We now describe the main kernelization result of  [SBV10, SV12] and its application. Let \({\mathcal G}(m,g)\) denote the class of DAGs with at most \(m=m(n)\) source vertices embedded on a surface (orientable or non-orientable) of genus at most \(g=g(n)\), where \(n\) is the number of vertices. Building on  [SBV10], in [SV12] we show the following reduction for graphs in \({\mathcal G}(m,g)\).

Theorem 1

[SV12] There is a log-space reduction that, given an instance \(\langle G,s,t \rangle \) (presented as a combinatorial embedding) where \(G\in {\mathcal G}(m,g)\) and \(s,t\) are vertices of \(G\), outputs an instance \(\langle G',s',t'\rangle \) where \(G'\) is a directed graph and \(s',t'\) vertices of \(G'\), so that (a) there is a directed path from \(s\) to \(t\) in \(G\) if and only if there is a directed path from \(s'\) to \(t'\) in \(G'\), (b) \(G'\) has \(O(m+g)\) vertices.

By combining the above reduction with Savitch’s theorem (with \(m=g=2^{O(\sqrt{\log n})}\)) we get that reachability over graphs with \(2^{O(\sqrt{\log n})}\) sources embedded on a surface of genus \(2^{O(\sqrt{\log n})}\) can be decided in deterministic log-space. For \(m=g=n^{o(1)}\) we get \(o(\log ^2 n)\) space algorithm for reachability that beats Savitch’s bound. For \(m=g=O(n^{1-\epsilon })\), we get \(O(n^{1-\epsilon })\) space algorithm with polynomial running time for reachability, for any small constant \(\epsilon \), improving the BBRS bound.

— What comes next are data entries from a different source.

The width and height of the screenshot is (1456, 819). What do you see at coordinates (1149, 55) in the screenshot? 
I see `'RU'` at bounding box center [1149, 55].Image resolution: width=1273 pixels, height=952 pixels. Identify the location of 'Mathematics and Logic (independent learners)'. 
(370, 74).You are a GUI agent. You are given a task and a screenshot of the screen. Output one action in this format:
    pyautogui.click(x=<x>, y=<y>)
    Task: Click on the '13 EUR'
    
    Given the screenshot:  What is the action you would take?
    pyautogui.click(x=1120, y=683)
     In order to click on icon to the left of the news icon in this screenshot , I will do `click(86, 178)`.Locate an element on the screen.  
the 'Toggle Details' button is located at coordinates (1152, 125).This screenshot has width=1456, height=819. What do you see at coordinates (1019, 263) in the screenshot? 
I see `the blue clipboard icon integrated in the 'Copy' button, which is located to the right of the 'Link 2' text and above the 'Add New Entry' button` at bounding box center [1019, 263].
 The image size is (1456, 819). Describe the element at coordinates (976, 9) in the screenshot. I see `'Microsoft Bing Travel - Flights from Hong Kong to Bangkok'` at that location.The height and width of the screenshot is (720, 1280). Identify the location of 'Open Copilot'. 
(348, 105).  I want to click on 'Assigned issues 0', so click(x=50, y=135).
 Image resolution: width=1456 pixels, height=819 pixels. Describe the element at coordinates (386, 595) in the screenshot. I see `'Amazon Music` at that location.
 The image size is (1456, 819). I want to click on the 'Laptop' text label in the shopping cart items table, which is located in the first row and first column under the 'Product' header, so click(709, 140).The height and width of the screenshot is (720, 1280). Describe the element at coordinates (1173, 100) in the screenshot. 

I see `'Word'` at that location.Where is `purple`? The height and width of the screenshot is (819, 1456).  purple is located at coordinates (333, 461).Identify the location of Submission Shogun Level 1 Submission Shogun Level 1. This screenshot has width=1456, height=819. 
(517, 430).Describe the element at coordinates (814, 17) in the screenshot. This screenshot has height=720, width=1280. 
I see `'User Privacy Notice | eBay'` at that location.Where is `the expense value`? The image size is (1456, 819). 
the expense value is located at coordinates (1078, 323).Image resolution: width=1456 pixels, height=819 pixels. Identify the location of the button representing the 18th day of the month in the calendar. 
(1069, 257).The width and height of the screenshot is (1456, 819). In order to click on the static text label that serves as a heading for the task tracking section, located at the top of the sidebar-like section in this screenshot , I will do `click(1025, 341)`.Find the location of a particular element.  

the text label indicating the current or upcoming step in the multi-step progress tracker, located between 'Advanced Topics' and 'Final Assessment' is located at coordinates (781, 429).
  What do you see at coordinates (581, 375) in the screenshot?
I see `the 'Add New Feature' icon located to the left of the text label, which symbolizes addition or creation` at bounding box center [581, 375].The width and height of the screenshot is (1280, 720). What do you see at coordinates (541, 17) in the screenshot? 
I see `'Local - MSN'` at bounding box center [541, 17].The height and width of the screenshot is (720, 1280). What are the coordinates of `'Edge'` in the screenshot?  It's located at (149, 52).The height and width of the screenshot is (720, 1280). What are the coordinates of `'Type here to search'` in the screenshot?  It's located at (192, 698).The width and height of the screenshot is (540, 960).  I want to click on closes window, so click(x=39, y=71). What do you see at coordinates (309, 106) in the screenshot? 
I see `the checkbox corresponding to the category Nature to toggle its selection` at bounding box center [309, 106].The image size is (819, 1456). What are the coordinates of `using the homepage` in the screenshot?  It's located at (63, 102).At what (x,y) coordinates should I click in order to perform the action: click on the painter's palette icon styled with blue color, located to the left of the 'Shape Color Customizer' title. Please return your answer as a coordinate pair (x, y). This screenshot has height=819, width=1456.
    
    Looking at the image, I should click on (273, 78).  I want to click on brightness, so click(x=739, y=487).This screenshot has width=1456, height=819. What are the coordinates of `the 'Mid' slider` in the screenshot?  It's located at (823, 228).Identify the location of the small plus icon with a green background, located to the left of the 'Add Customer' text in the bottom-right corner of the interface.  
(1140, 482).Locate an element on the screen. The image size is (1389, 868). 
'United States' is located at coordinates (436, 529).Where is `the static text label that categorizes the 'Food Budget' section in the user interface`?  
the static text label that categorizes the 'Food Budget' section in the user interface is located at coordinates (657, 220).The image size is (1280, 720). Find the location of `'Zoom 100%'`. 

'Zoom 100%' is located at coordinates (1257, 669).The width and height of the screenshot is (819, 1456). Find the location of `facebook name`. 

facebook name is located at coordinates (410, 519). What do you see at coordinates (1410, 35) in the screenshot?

One of the motivations for investigating the reachability problem for this class of surface-embedded graphs comes from earlier work due to Allender, Barrington, Chakraborthy, Datta, and Roy [ABC+09]. In [ABC+09], the authors considered reachability in planar DAGs with a single source vertex. They called this class of graphs Single source Multiple sink Planar Dags (SMPD). SMPD generalizes Single source Single sink Planar Dags (SSPD). SSPDs are interesting since they generalize series parallel graphs which is a well-studied restriction of directed acyclic graphs. Allender et al. presented a log-space algorithm for reachability in SMPD and left open whether reachability can be solved using logarithmic space over planar DAGs with multiple source nodes. In  [SBV10], building on the SMPD algorithm, we present a log-space algorithm for planar dags with logarithmic number of sources. In the subsequent paper [SV12], via a careful use of techniques developed in  [SBV10], we proved the log-space kernelization theorem that in particular implied a log-space algorithm for reachability in graphs with \(2^{O(\sqrt{\log n})}\) sources, embedded on a surface of genus \(2^{O(\sqrt{\log n})}\). The proof of this theorem is technically involved and we do not discuss it here. It remains a significant open question whether reachability for planar Dags (without any restriction on the number of sources) can be solved deterministically in \(o(\log ^2 n)\) space.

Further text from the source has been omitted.